▶ [ACTIVITY]:
The data must be returned in full and exactly as given.

▶ [EXERCISE MATERIAL]:

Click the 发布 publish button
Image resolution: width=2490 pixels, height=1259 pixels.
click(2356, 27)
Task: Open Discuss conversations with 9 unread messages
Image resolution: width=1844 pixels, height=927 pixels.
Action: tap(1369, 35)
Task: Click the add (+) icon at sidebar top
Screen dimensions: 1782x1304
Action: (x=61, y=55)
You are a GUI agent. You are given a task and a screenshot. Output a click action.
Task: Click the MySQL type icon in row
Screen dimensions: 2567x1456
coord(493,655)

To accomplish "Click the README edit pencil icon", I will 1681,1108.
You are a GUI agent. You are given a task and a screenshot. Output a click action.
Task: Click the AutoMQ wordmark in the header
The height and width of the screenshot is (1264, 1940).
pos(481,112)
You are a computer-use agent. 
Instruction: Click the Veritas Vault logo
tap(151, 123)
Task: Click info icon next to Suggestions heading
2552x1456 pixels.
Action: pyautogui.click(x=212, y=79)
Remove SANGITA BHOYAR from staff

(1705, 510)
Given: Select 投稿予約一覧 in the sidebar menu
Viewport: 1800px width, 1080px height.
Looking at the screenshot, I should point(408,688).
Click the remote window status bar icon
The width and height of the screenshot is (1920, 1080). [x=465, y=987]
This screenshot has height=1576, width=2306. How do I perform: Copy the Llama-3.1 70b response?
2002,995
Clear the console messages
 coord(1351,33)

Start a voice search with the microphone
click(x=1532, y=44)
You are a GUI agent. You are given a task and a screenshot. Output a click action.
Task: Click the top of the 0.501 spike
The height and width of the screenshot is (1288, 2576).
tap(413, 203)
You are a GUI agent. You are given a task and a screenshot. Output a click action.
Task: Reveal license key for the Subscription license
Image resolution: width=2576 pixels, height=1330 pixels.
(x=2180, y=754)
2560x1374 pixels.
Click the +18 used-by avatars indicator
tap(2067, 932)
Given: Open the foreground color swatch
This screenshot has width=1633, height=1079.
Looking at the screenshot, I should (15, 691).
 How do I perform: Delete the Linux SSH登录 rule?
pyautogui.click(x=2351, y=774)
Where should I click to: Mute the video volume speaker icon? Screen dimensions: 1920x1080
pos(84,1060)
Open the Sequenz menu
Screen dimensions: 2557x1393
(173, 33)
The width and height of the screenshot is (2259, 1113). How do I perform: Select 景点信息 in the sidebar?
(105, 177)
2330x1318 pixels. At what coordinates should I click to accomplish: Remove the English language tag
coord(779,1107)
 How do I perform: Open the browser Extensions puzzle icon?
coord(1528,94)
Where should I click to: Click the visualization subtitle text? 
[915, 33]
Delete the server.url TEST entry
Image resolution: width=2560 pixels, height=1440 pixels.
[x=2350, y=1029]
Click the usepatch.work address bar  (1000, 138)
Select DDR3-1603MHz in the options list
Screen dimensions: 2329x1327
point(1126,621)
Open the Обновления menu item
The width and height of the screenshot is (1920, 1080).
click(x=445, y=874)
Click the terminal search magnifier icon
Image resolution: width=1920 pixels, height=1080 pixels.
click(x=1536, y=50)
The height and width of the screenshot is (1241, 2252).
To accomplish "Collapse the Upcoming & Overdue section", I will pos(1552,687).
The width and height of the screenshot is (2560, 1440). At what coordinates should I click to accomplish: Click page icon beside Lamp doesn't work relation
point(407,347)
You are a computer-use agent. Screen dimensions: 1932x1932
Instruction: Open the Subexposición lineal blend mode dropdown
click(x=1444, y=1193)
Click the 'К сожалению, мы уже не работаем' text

▶ [ANSWER TO THIS PROBLEM]:
Click the 发布 publish button
Image resolution: width=2490 pixels, height=1259 pixels.
click(2356, 27)
Task: Open Discuss conversations with 9 unread messages
Image resolution: width=1844 pixels, height=927 pixels.
Action: tap(1369, 35)
Task: Click the add (+) icon at sidebar top
Screen dimensions: 1782x1304
Action: (x=61, y=55)
You are a GUI agent. You are given a task and a screenshot. Output a click action.
Task: Click the MySQL type icon in row
Screen dimensions: 2567x1456
coord(493,655)

To accomplish "Click the README edit pencil icon", I will 1681,1108.
You are a GUI agent. You are given a task and a screenshot. Output a click action.
Task: Click the AutoMQ wordmark in the header
The height and width of the screenshot is (1264, 1940).
pos(481,112)
You are a computer-use agent. 
Instruction: Click the Veritas Vault logo
tap(151, 123)
Task: Click info icon next to Suggestions heading
2552x1456 pixels.
Action: pyautogui.click(x=212, y=79)
Remove SANGITA BHOYAR from staff

(1705, 510)
Given: Select 投稿予約一覧 in the sidebar menu
Viewport: 1800px width, 1080px height.
Looking at the screenshot, I should point(408,688).
Click the remote window status bar icon
The width and height of the screenshot is (1920, 1080). [x=465, y=987]
This screenshot has height=1576, width=2306. How do I perform: Copy the Llama-3.1 70b response?
2002,995
Clear the console messages
 coord(1351,33)

Start a voice search with the microphone
click(x=1532, y=44)
You are a GUI agent. You are given a task and a screenshot. Output a click action.
Task: Click the top of the 0.501 spike
The height and width of the screenshot is (1288, 2576).
tap(413, 203)
You are a GUI agent. You are given a task and a screenshot. Output a click action.
Task: Reveal license key for the Subscription license
Image resolution: width=2576 pixels, height=1330 pixels.
(x=2180, y=754)
2560x1374 pixels.
Click the +18 used-by avatars indicator
tap(2067, 932)
Given: Open the foreground color swatch
This screenshot has width=1633, height=1079.
Looking at the screenshot, I should (15, 691).
 How do I perform: Delete the Linux SSH登录 rule?
pyautogui.click(x=2351, y=774)
Where should I click to: Mute the video volume speaker icon? Screen dimensions: 1920x1080
pos(84,1060)
Open the Sequenz menu
Screen dimensions: 2557x1393
(173, 33)
The width and height of the screenshot is (2259, 1113). How do I perform: Select 景点信息 in the sidebar?
(105, 177)
2330x1318 pixels. At what coordinates should I click to accomplish: Remove the English language tag
coord(779,1107)
 How do I perform: Open the browser Extensions puzzle icon?
coord(1528,94)
Where should I click to: Click the visualization subtitle text? 
[915, 33]
Delete the server.url TEST entry
Image resolution: width=2560 pixels, height=1440 pixels.
[x=2350, y=1029]
Click the usepatch.work address bar  (1000, 138)
Select DDR3-1603MHz in the options list
Screen dimensions: 2329x1327
point(1126,621)
Open the Обновления menu item
The width and height of the screenshot is (1920, 1080).
click(x=445, y=874)
Click the terminal search magnifier icon
Image resolution: width=1920 pixels, height=1080 pixels.
click(x=1536, y=50)
The height and width of the screenshot is (1241, 2252).
To accomplish "Collapse the Upcoming & Overdue section", I will pos(1552,687).
The width and height of the screenshot is (2560, 1440). At what coordinates should I click to accomplish: Click page icon beside Lamp doesn't work relation
point(407,347)
You are a computer-use agent. Screen dimensions: 1932x1932
Instruction: Open the Subexposición lineal blend mode dropdown
click(x=1444, y=1193)
Click the 'К сожалению, мы уже не работаем' text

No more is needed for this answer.